[Given request] Reproduce the records below verbatim, keeping every line, character and space unchanged.

[The records]
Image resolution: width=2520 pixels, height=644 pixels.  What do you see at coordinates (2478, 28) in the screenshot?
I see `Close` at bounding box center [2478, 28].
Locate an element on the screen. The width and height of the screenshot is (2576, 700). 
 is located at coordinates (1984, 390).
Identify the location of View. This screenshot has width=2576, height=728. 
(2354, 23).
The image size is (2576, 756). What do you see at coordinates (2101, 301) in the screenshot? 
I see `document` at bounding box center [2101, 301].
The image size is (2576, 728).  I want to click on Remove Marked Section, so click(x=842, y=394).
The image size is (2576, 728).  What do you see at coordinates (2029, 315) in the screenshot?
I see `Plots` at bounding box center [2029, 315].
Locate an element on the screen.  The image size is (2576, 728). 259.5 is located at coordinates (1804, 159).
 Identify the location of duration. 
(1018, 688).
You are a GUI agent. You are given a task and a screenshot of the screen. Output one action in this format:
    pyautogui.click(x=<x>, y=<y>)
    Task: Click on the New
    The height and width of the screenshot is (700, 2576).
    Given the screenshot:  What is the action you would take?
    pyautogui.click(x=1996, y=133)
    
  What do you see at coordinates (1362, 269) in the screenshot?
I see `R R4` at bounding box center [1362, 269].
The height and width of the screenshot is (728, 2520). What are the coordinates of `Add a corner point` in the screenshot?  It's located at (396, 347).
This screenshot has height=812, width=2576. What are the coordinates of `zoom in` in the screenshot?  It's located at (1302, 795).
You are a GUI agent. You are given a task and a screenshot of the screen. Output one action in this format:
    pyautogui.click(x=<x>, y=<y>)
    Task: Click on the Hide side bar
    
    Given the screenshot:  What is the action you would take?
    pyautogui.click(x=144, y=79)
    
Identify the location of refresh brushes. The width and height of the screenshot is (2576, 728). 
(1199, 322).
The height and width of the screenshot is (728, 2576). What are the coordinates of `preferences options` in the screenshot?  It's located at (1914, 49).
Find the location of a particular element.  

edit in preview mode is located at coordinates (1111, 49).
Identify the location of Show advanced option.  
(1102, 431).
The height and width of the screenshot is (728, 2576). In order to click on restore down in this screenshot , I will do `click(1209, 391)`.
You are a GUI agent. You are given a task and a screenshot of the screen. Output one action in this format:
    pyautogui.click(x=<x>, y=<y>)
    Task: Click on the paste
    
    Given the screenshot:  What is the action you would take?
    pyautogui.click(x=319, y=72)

[Solution below]
Image resolution: width=2520 pixels, height=644 pixels.  What do you see at coordinates (2478, 28) in the screenshot?
I see `Close` at bounding box center [2478, 28].
Locate an element on the screen. The width and height of the screenshot is (2576, 700). 
 is located at coordinates (1984, 390).
Identify the location of View. This screenshot has width=2576, height=728. 
(2354, 23).
The image size is (2576, 756). What do you see at coordinates (2101, 301) in the screenshot? 
I see `document` at bounding box center [2101, 301].
The image size is (2576, 728).  I want to click on Remove Marked Section, so click(x=842, y=394).
The image size is (2576, 728).  What do you see at coordinates (2029, 315) in the screenshot?
I see `Plots` at bounding box center [2029, 315].
Locate an element on the screen.  The image size is (2576, 728). 259.5 is located at coordinates (1804, 159).
 Identify the location of duration. 
(1018, 688).
You are a GUI agent. You are given a task and a screenshot of the screen. Output one action in this format:
    pyautogui.click(x=<x>, y=<y>)
    Task: Click on the New
    The height and width of the screenshot is (700, 2576).
    Given the screenshot:  What is the action you would take?
    pyautogui.click(x=1996, y=133)
    
  What do you see at coordinates (1362, 269) in the screenshot?
I see `R R4` at bounding box center [1362, 269].
The height and width of the screenshot is (728, 2520). What are the coordinates of `Add a corner point` in the screenshot?  It's located at (396, 347).
This screenshot has height=812, width=2576. What are the coordinates of `zoom in` in the screenshot?  It's located at (1302, 795).
You are a GUI agent. You are given a task and a screenshot of the screen. Output one action in this format:
    pyautogui.click(x=<x>, y=<y>)
    Task: Click on the Hide side bar
    
    Given the screenshot:  What is the action you would take?
    pyautogui.click(x=144, y=79)
    
Identify the location of refresh brushes. The width and height of the screenshot is (2576, 728). 
(1199, 322).
The height and width of the screenshot is (728, 2576). What are the coordinates of `preferences options` in the screenshot?  It's located at (1914, 49).
Find the location of a particular element.  

edit in preview mode is located at coordinates (1111, 49).
Identify the location of Show advanced option.  
(1102, 431).
The height and width of the screenshot is (728, 2576). In order to click on restore down in this screenshot , I will do `click(1209, 391)`.
You are a GUI agent. You are given a task and a screenshot of the screen. Output one action in this format:
    pyautogui.click(x=<x>, y=<y>)
    Task: Click on the paste
    
    Given the screenshot:  What is the action you would take?
    pyautogui.click(x=319, y=72)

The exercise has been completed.